**WRITTEN TASK**: Quote the following material word for word, leaving out the pictures.

**PROVIDED DATA**:
------------

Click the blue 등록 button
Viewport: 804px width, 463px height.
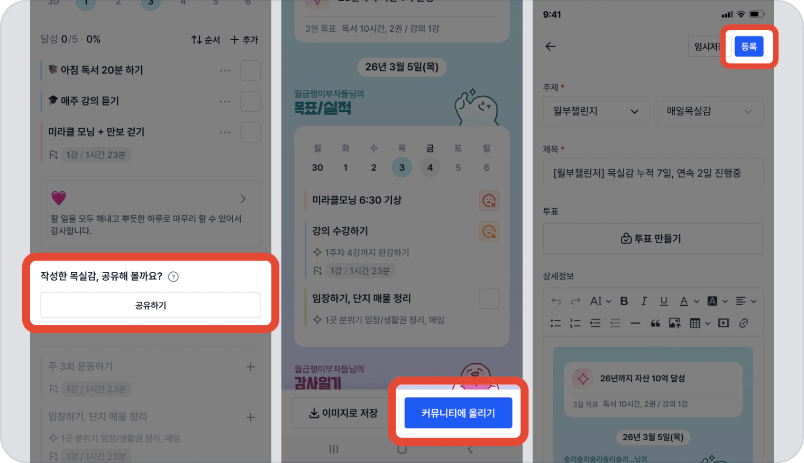749,47
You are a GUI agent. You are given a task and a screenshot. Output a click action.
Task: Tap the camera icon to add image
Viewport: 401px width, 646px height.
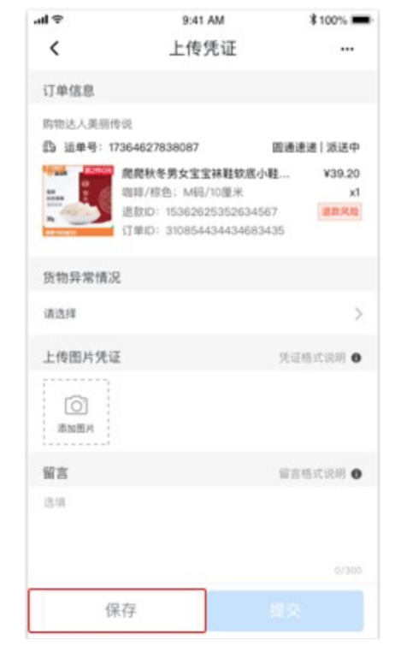coord(76,406)
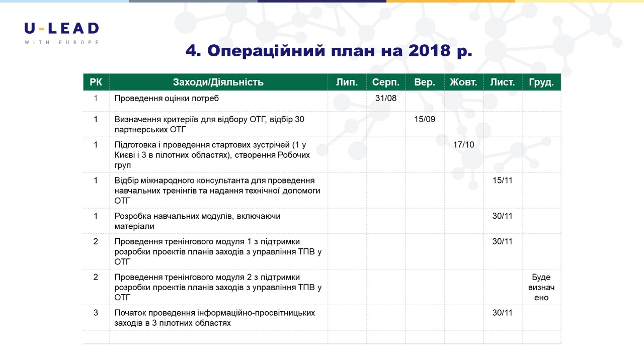Select the "Проведення оцінки потреб" activity text
This screenshot has height=362, width=644.
click(x=167, y=99)
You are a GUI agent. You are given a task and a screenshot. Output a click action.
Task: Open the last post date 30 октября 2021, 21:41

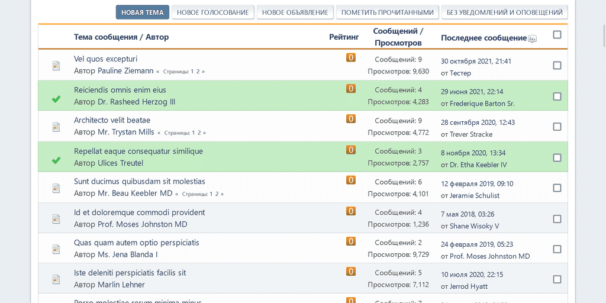(476, 61)
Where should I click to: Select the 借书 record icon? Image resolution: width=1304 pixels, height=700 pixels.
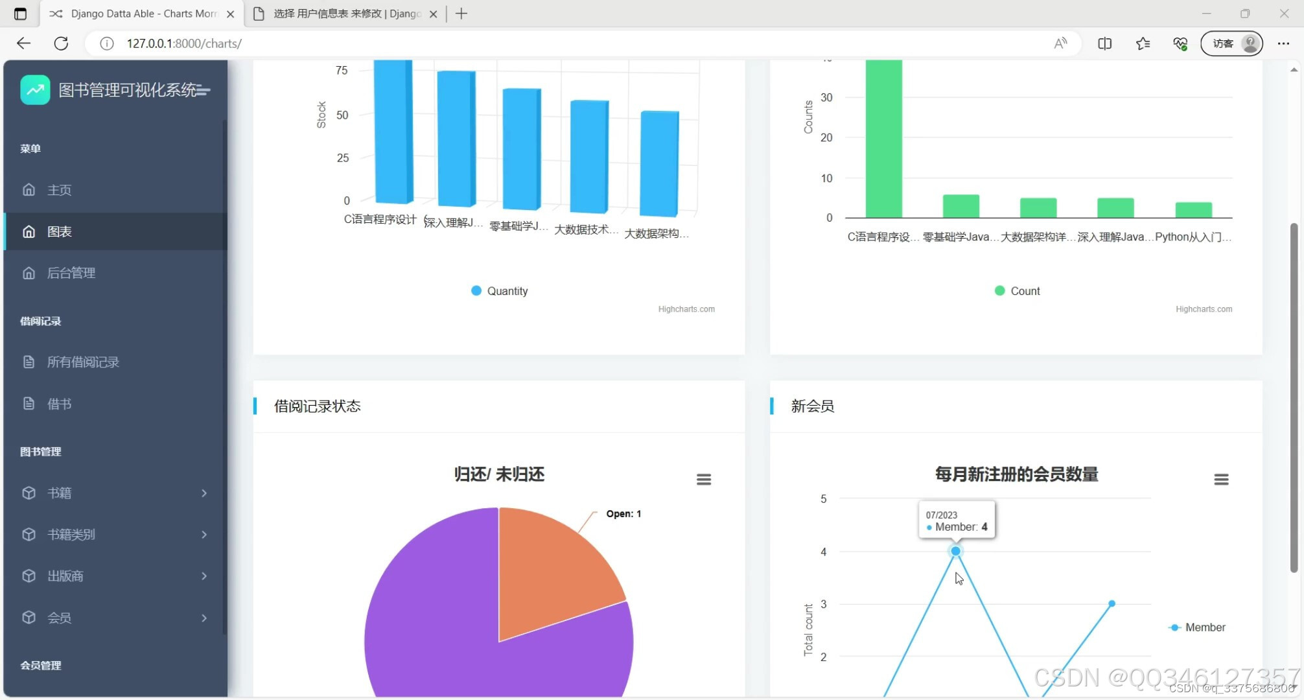(x=29, y=403)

------------

**SOLUTION TO THIS EXERCISE**:
Click the blue 등록 button
Viewport: 804px width, 463px height.
749,47
You are a GUI agent. You are given a task and a screenshot. Output a click action.
Task: Tap the camera icon to add image
Viewport: 401px width, 646px height.
coord(76,406)
Select the "Проведення оцінки потреб" activity text
This screenshot has height=362, width=644.
click(x=167, y=99)
You are a GUI agent. You are given a task and a screenshot. Output a click action.
Task: Open the last post date 30 октября 2021, 21:41

(476, 61)
Where should I click to: Select the 借书 record icon? Image resolution: width=1304 pixels, height=700 pixels.
(x=29, y=403)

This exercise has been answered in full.